Print the whole listing, keeping every line exactly as given.

==== Provided data ====

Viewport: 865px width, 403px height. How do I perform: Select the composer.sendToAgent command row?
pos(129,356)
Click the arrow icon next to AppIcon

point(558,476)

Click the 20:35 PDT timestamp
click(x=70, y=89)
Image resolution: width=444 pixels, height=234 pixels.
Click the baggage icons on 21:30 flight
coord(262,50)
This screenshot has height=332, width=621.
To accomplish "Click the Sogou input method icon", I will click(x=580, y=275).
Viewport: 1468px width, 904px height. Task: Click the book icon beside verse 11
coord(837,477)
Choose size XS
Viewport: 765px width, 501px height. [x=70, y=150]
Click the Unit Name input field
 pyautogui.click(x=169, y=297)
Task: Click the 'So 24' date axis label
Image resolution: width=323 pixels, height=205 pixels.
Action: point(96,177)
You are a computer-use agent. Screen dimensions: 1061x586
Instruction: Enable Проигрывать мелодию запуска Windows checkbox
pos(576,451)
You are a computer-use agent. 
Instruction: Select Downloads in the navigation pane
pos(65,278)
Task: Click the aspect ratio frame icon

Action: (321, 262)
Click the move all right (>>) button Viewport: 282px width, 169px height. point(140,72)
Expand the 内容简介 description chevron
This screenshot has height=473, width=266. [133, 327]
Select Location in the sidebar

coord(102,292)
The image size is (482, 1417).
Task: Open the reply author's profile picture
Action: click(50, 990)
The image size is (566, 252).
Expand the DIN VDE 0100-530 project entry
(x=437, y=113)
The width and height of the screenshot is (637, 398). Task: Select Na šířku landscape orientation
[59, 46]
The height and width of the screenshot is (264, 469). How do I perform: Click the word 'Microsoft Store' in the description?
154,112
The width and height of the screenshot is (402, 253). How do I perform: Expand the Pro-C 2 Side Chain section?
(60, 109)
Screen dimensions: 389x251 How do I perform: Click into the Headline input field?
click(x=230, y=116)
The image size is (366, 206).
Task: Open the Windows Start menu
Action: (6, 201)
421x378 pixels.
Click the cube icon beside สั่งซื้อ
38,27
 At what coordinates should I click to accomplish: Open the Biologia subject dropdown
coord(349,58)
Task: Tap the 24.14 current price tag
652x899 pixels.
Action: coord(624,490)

====

◆ Your response
Viewport: 865px width, 403px height. How do I perform: Select the composer.sendToAgent command row?
pos(129,356)
Click the arrow icon next to AppIcon

point(558,476)

Click the 20:35 PDT timestamp
click(x=70, y=89)
Image resolution: width=444 pixels, height=234 pixels.
Click the baggage icons on 21:30 flight
coord(262,50)
This screenshot has height=332, width=621.
To accomplish "Click the Sogou input method icon", I will click(x=580, y=275).
Viewport: 1468px width, 904px height. Task: Click the book icon beside verse 11
coord(837,477)
Choose size XS
Viewport: 765px width, 501px height. [x=70, y=150]
Click the Unit Name input field
 pyautogui.click(x=169, y=297)
Task: Click the 'So 24' date axis label
Image resolution: width=323 pixels, height=205 pixels.
Action: point(96,177)
You are a computer-use agent. Screen dimensions: 1061x586
Instruction: Enable Проигрывать мелодию запуска Windows checkbox
pos(576,451)
You are a computer-use agent. 
Instruction: Select Downloads in the navigation pane
pos(65,278)
Task: Click the aspect ratio frame icon

Action: (321, 262)
Click the move all right (>>) button Viewport: 282px width, 169px height. point(140,72)
Expand the 内容简介 description chevron
This screenshot has height=473, width=266. [133, 327]
Select Location in the sidebar

coord(102,292)
The image size is (482, 1417).
Task: Open the reply author's profile picture
Action: click(50, 990)
The image size is (566, 252).
Expand the DIN VDE 0100-530 project entry
(x=437, y=113)
The width and height of the screenshot is (637, 398). Task: Select Na šířku landscape orientation
[59, 46]
The height and width of the screenshot is (264, 469). How do I perform: Click the word 'Microsoft Store' in the description?
154,112
The width and height of the screenshot is (402, 253). How do I perform: Expand the Pro-C 2 Side Chain section?
(60, 109)
Screen dimensions: 389x251 How do I perform: Click into the Headline input field?
click(x=230, y=116)
The image size is (366, 206).
Task: Open the Windows Start menu
Action: (6, 201)
421x378 pixels.
Click the cube icon beside สั่งซื้อ
38,27
 At what coordinates should I click to accomplish: Open the Biologia subject dropdown
coord(349,58)
Task: Tap the 24.14 current price tag
652x899 pixels.
Action: coord(624,490)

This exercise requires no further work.